O exame clínico, o emprego do marcador e o ultra-som são os meios adequados para definir as mulheres para as quais se deve indicar a laparoscopia. A laparoscopia é um exame realizado sob anestesia, com pequenas incisões no abdômen por onde se introduz um tubo ótico de aproximadamente 10mm de diâmetro para visualizar as áreas da cavidade abdominal em que se fixaram os implantes (nome que se dá ao tecido endometrial deslocado). É um procedimento cirúrgico menor que permite identificar tamanho, extensão e local de acometimento das lesões e iniciar imediatamente o tratamento adequado. Depois que se faz um inventário da cavidade abdominal, dos pontos com comprometimento pela endometriose, procura-se ressecar os focos que se encontram nos ovários, trompas, útero, peritônio e intestino. Em relação aos cistos no ovário e no útero, a preocupação é retirá-los, mas preservando os órgãos, uma vez que na maioria das vezes as pacientes são jovens e têm desejo reprodutivo. Através da laparoscopia, conseguimos ressecar também os focos existentes no tecido que reveste a cavidade abdominal (peritônio) e outros mais profundos localizados nos intestinos, indicativos de casos mais graves e que demandam tratamento efetivo.
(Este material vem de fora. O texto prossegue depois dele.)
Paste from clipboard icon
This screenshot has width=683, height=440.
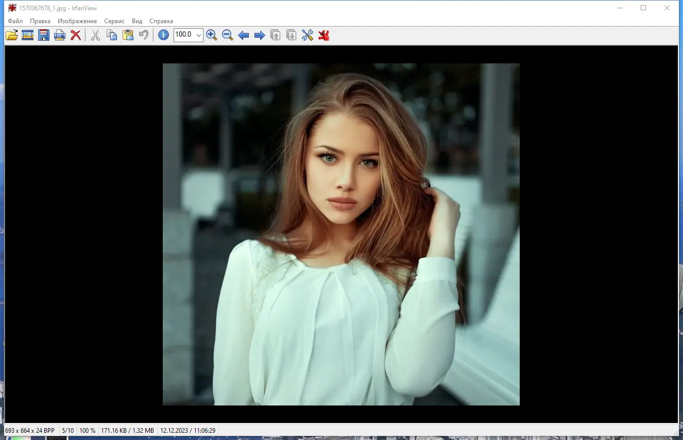click(x=128, y=35)
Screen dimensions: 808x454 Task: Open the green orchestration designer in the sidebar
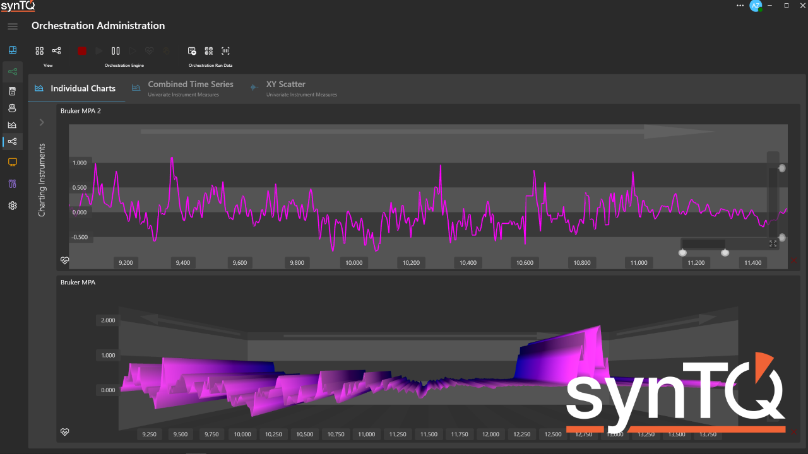(x=12, y=71)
- Todo ginecologista faz laparoscopia?
Não, pois, este tipo de cirurgia requer outro tipo de treinamento. A cirurgia é realizada observando-se o interior do abdome no monitor, o que é diferente da laparotomia, em que a visão é direta e os dedos tocam as estruturas. Por isto, é importante que seja um profissional habilitado (existe prova para obtenção da habilitação), que faça a videolaparoscopia de modo profissional e não esporadicamente.
- A laparoscopia é segura?
É muito segura, seguindo-se todos os cuidados preconizados, com bom senso e experiência.
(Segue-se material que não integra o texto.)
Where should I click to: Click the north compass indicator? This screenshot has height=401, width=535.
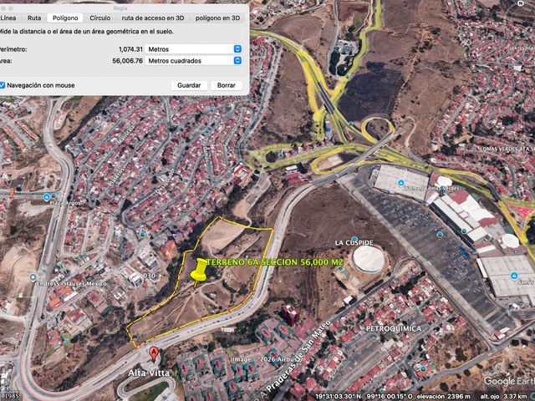point(521,3)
- O que é a histeroscopia?
A histeroscopia é uma técnica realizada em ambulatório que se utiliza de um equipamento chamado histeroscópio para examinar a cavidade uterina internamente. O histeroscópio é um pequeno tubo, com 25 centímetros de comprimento por 2,0/4,0 milímetros de diâmetro, por onde passa um conjunto de lentes capaz de oferecer uma visão privilegiada do interior da cavidade uterina. O histeroscópio está acoplado numa câmera, razão pela qual o exame é também designado como vídeo-histeroscopia. Durante a realização do exame, a paciente é submetida a um toque vaginal, para que o médico avalie a posição e o tamanho do útero. Em seguida, um espéculo é colocado no canal vaginal para a visualização e a assepsia da região. O colo do útero é, então, tracionado e o histeroscópio, lentamente introduzido. Na medida em que vai penetrando o canal, o equipamento libera gás carbônico para distender as paredes uterinas. O médico, então pode investigar minuciosamente o canal e a cavidade do útero – por volta de cinco minutos – e, ao final do exame, retira o histeroscópio. Em 90% dos casos, a histeroscopia é acompanhada de biópsia, ou seja, da retirada de um minúsculo fragmento do tecido uterino para a análise da natureza de suas alterações.
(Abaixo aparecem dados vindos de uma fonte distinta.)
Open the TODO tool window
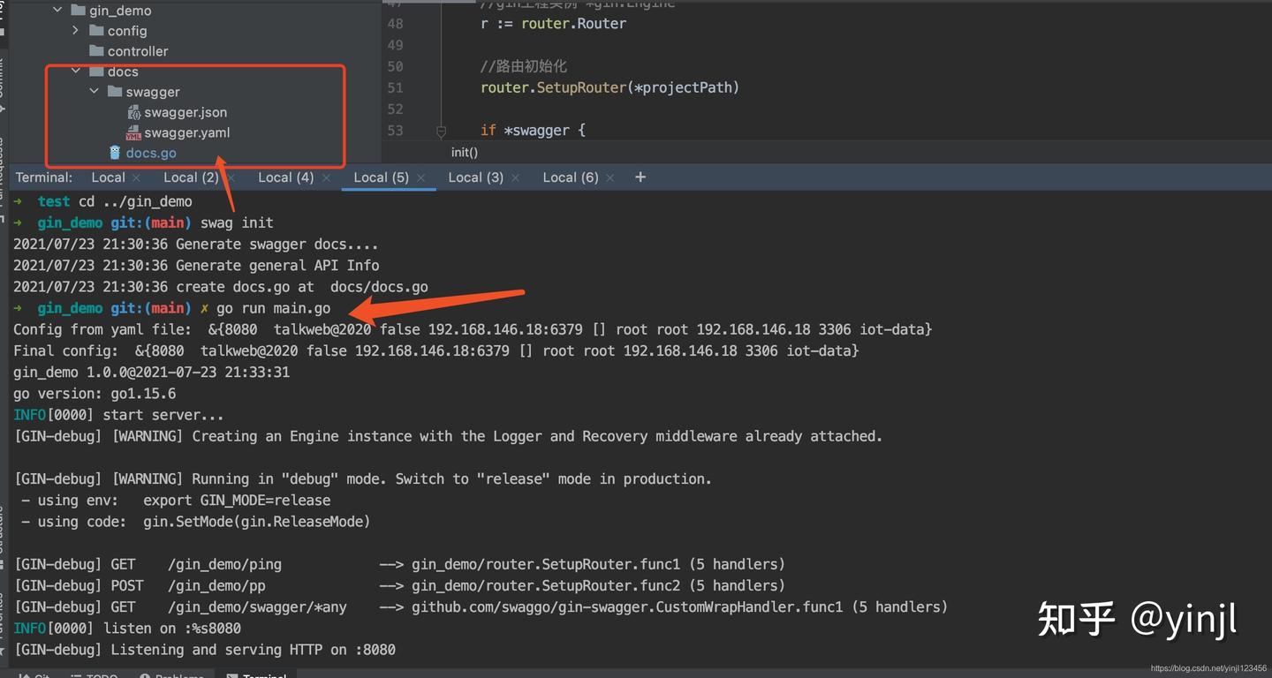Viewport: 1272px width, 678px height. coord(95,675)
- Por que a histeroscopia é um exame essencial para mulheres que vão se submeter à fertilização assistida?
Pacientes que vão ser submetidas a um tratamento de fertilização assistida devem ser avaliadas previamente por meio da histeroscopia, para que haja a detecção e o tratamento prévio de qualquer alteração que possa interferir no processo de nidação do embrião, aumentando, com isso, a taxa de implantação e as chances de sucesso da fertilização.